Background: The BD GeneOhm StaphSR real-time polymerase chain reaction (RT-PCR) assay (SR) was designed to rapidly identify and differentiate methicillin-sensitive Staphylococcus aureus (MSSA), methicillin-resistant S. aureus (MRSA), and S. aureus (SA)-negative blood cultures. SA is a common pathogen in skin and soft tissue (SST) and surgical site infections. Rapid detection of MRSA/MSSA in wound/SST specimens by RT-PCR would guide antimicrobial therapy decisions faster than culture.
Objective: To perform a laboratory validation of the BD GeneOhm StaphSR assay on wound/SST specimens.
Methods: The limit of detection (LOD) of SR for detecting MRSA and SA was determined by testing serial dilutions of MRSA and MSSA strains in trypticase soy broth (TSB) or pooled culture- and SR-negative wound broths and plotting cycle threshold (CT) values against colony forming units (CFU) per ml. Consecutive wound/SST swabs were eluted in TSB; 50ul of wound broth was lysed and SR performed per protocol. Sensitivity and specificity of SR for detecting MRSA and MSSA were calculated, using the cut-off CT value determined in the LOD studies. For SR results incongruent with culture, broth culture amplification for SA by incubation in TSB + 10% NaCl and PCR for femA and mecA genes was performed. femA (+) specimens were considered SA (+) and mecA (+) SA isolates were considered MRSA.

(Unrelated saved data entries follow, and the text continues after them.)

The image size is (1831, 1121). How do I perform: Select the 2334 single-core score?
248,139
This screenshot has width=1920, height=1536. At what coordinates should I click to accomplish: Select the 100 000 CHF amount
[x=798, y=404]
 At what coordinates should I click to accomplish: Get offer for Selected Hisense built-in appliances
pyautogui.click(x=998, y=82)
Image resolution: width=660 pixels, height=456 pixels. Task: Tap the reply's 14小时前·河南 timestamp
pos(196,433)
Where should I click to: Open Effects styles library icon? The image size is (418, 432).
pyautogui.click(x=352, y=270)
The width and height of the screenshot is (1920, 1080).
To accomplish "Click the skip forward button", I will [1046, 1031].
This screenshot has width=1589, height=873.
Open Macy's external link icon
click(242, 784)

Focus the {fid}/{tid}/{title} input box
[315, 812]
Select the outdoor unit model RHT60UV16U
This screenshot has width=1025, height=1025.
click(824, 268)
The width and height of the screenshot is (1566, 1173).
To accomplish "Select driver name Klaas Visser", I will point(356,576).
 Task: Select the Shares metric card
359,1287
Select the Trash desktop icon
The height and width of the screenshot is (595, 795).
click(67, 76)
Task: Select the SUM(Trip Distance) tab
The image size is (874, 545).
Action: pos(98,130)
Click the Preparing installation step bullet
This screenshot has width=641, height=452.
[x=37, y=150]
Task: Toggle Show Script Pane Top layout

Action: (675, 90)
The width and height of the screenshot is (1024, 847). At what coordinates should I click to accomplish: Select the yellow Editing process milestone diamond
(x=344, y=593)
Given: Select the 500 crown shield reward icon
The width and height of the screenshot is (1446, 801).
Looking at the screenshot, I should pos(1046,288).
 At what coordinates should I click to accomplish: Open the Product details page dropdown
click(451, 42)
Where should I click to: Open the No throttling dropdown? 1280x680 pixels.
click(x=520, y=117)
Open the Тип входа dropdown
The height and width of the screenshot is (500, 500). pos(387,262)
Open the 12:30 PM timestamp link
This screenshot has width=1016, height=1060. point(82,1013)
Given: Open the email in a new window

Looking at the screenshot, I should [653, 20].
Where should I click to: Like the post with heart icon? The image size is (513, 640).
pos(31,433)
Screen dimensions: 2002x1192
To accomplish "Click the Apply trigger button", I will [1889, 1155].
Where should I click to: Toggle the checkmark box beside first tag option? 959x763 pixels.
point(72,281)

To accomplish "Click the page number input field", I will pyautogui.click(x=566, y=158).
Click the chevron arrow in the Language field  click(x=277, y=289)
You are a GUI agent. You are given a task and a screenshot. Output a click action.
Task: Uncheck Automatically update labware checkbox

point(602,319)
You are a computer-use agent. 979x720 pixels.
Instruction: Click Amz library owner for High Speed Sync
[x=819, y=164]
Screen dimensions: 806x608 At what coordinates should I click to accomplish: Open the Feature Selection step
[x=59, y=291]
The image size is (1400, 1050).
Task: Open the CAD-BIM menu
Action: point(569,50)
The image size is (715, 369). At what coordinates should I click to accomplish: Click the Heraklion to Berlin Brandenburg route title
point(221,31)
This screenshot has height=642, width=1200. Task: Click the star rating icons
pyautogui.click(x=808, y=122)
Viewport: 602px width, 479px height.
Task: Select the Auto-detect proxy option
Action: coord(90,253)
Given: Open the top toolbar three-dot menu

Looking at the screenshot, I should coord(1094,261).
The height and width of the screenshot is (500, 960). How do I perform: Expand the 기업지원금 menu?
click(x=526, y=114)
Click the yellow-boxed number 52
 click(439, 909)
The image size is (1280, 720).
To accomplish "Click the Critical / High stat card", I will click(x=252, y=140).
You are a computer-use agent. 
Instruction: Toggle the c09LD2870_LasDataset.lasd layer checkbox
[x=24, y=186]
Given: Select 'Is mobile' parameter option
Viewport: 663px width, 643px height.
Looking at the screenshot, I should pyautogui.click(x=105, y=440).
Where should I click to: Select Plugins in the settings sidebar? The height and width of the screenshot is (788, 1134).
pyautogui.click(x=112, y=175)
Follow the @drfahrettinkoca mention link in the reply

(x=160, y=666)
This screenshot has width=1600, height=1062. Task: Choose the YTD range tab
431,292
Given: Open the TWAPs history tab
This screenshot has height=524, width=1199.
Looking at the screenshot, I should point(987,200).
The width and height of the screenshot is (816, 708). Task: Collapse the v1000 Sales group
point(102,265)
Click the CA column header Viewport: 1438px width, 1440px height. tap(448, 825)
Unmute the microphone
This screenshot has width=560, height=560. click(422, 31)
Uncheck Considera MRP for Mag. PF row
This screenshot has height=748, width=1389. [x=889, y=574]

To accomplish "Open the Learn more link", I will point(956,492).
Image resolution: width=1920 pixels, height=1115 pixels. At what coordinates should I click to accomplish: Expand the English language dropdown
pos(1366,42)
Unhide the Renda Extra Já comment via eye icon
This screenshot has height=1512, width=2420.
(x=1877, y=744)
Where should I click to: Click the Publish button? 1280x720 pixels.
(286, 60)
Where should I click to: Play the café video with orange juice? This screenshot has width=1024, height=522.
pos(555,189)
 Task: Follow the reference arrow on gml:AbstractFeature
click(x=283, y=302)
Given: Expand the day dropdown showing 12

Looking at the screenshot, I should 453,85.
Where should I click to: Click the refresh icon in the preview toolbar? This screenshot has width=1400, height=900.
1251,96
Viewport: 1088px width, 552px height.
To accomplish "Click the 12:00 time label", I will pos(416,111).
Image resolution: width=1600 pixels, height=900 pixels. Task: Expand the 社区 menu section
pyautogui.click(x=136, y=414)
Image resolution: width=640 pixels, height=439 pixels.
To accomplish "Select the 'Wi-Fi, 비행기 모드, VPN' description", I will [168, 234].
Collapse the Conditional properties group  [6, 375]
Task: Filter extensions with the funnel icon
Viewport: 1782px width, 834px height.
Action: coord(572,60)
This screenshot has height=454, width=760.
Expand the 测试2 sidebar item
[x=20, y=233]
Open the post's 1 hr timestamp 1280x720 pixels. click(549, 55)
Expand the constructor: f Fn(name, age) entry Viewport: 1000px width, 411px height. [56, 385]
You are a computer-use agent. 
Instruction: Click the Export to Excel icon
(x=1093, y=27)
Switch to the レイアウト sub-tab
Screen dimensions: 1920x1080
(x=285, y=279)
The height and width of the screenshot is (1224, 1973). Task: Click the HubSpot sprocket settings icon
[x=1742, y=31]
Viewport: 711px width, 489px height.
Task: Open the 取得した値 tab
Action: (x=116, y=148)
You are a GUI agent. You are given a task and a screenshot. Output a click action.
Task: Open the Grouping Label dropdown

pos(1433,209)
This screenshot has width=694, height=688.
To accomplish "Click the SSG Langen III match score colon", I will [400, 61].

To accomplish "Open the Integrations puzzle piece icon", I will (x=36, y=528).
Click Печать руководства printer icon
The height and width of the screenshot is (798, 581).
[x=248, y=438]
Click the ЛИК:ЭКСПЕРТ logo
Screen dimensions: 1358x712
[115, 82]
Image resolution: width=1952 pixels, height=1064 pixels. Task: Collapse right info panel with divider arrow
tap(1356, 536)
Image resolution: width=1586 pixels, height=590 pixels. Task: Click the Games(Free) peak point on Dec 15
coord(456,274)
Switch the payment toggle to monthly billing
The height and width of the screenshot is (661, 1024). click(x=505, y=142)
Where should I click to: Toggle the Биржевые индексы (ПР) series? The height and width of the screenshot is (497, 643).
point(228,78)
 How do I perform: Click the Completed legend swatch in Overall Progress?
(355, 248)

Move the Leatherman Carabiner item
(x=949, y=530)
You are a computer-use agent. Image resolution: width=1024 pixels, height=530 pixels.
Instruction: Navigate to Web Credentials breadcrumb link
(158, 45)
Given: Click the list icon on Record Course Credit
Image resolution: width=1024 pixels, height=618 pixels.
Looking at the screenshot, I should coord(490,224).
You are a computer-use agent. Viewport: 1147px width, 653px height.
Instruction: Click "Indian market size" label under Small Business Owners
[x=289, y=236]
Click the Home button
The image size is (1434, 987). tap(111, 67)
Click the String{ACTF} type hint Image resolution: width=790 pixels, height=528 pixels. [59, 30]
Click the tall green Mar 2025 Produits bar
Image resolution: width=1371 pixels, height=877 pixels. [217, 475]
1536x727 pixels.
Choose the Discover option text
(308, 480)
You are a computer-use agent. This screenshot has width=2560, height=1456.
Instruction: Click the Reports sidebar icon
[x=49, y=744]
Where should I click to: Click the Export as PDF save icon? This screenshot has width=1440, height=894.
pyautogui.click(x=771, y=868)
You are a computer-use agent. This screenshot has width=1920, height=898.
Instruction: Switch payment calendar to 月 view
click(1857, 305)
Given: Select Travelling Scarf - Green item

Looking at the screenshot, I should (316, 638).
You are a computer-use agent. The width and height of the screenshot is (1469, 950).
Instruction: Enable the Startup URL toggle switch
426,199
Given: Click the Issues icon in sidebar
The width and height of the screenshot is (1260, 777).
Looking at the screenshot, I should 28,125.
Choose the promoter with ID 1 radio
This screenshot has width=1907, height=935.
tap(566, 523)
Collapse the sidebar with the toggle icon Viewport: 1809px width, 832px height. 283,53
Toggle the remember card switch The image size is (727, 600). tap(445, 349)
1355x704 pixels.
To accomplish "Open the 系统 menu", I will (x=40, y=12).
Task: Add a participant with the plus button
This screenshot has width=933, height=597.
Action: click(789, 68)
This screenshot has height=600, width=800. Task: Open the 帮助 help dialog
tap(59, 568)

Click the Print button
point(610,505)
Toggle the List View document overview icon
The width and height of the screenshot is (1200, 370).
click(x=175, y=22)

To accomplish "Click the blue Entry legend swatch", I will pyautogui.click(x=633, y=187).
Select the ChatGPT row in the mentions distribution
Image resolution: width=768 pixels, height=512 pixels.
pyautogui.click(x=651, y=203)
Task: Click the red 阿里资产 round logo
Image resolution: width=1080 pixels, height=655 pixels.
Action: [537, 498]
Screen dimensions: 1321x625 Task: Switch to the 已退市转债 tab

Results: Average LOD for MRSA and SA of 260 and 390 CFU/ml respectively consistently generated SR CT values ≤39. Two hundred sixty-four wound/superficial SST specimens were tested (table). The sensitivity and specificity of SR for MRSA alone was 93.3% (CI, 85.5-97.3%) and 97.7 (CI, 93.8-99.3%) respectively, and 87.3% (CI, 77.5-93.4%) and 96.8% (CI, 92.7-98.7%) respectively for MSSA alone. Twenty seven (10.3%) SR results that were incongruent with routine culture were further investigated. Three specimens, culture (+) for MSSA, were misidentified by SR as MRSA and were mecA (-). Two specimens, culture (+) for MRSA, were misidentified as MSSA by SR and were mecA (+). Of 27 incongruent results, 5 (1.9%) were misidentified by SR due to altered genetic targets, 13 (4.9%) were false SR results not attributable to altered genetic targets, and 8 (3.0%) were MRSA/MSSA (+) by SR and confirmatory tests but MRSA/MSSA (-) by routine culture. Six of 12 (50%) false negative specimens grew only rare SA on culture or grew other additional non-SA organisms.
Conclusions: A high rate of incongruence between SR and culture was observed when validating SR on wound/SST swab specimens. SR identified several MRSA/MSSA (+) specimens that were not detected by routine culture. However, SR was not reliable for use on wound/SST specimens due to the high rate of false positive and false negative results and the existence of certain SA clones whose methicillin susceptibility cannot be accurately assessed.